**WHAT IS EXPECTED**
The range runs from the line containing "Click the Total Invoiced amount $17,900.00" to the last line of the entries. Copy that range exactly, omitting pictures.

━━━ TASK DATA

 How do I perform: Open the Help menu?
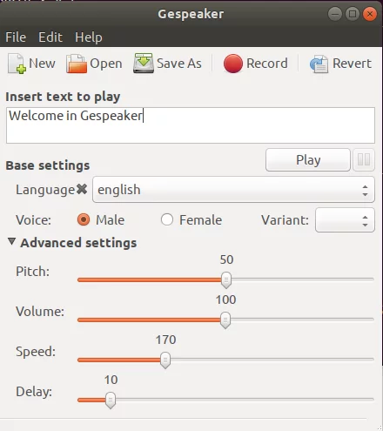coord(89,37)
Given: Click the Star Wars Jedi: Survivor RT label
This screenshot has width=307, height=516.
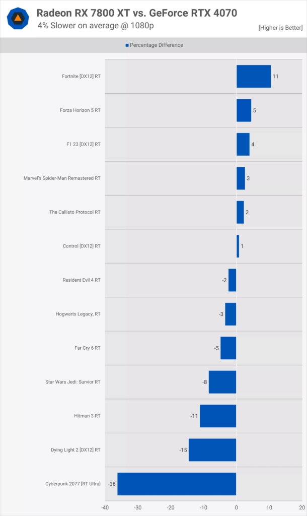Looking at the screenshot, I should point(73,382).
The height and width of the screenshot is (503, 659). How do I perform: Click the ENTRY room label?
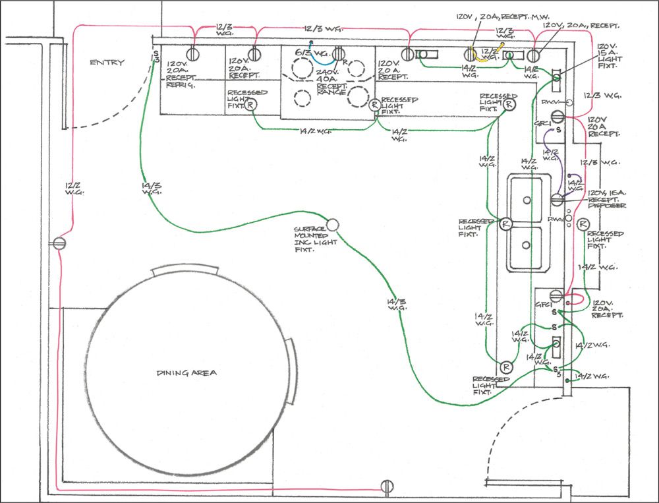click(107, 62)
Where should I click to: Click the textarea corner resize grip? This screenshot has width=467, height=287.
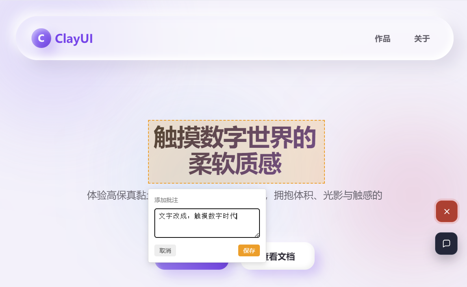(257, 235)
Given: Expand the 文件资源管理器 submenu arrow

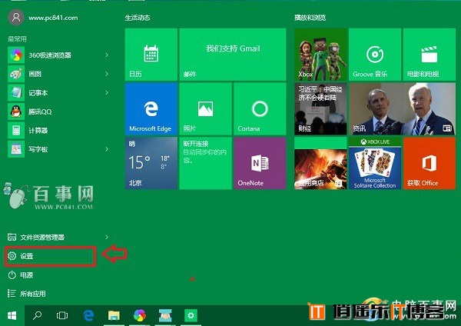Looking at the screenshot, I should [107, 237].
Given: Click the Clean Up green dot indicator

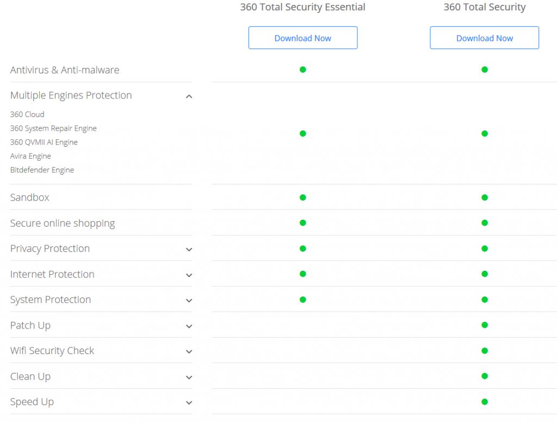Looking at the screenshot, I should 484,376.
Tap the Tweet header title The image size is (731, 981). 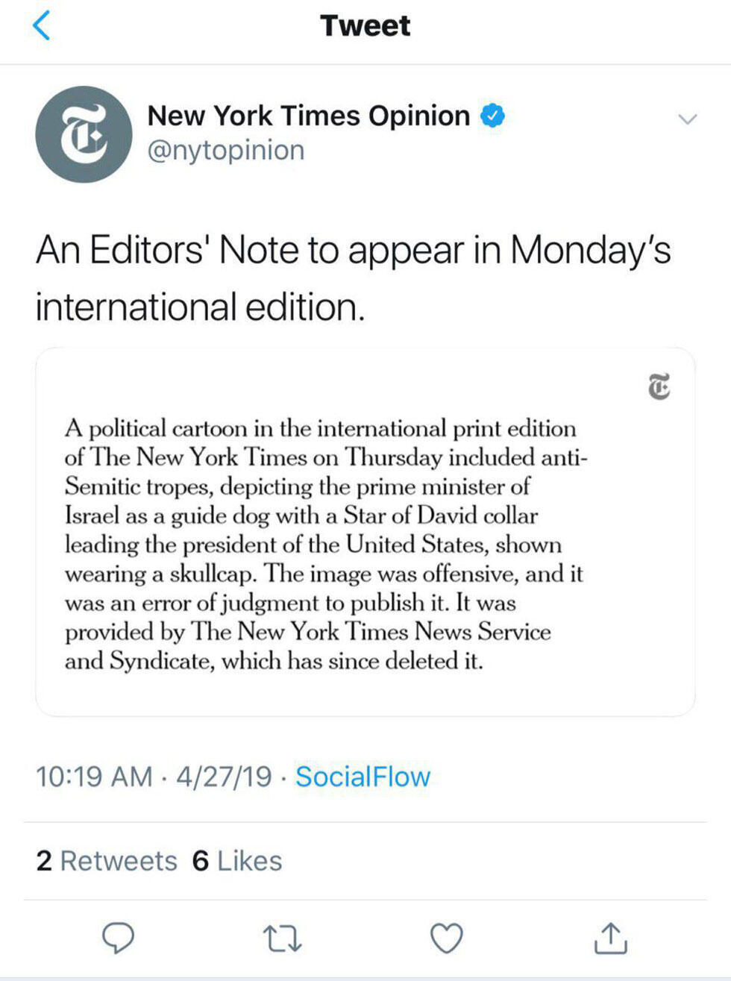[365, 26]
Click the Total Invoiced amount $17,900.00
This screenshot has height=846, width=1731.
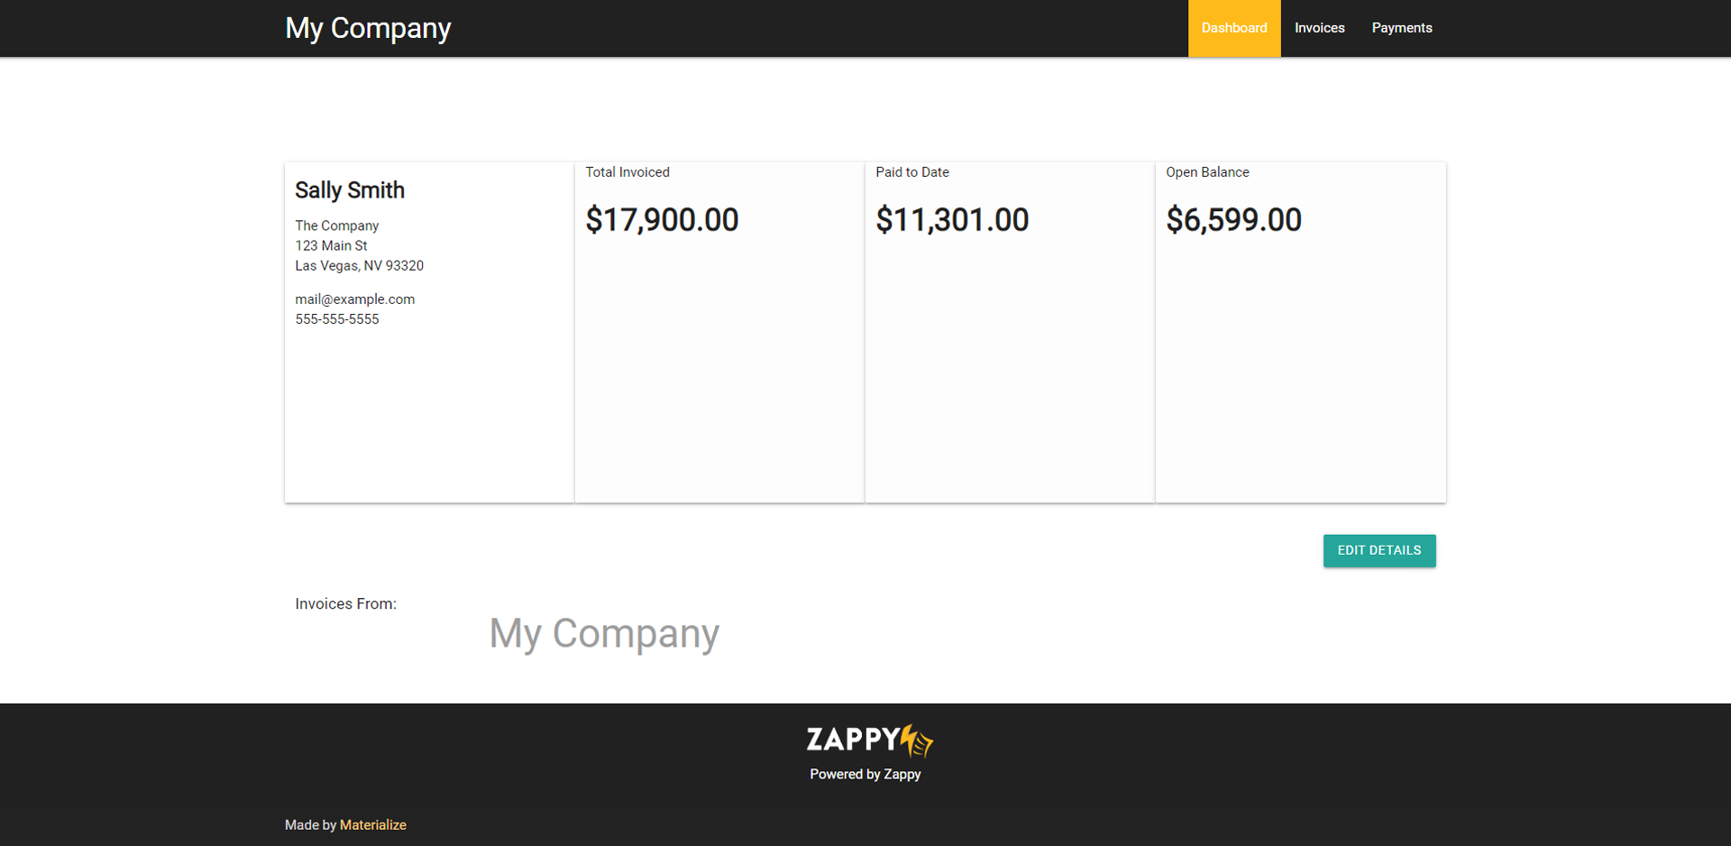tap(662, 220)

━━━━━━

**RESPONSE TO THE EXERCISE**
Click the Total Invoiced amount $17,900.00
This screenshot has height=846, width=1731.
tap(662, 220)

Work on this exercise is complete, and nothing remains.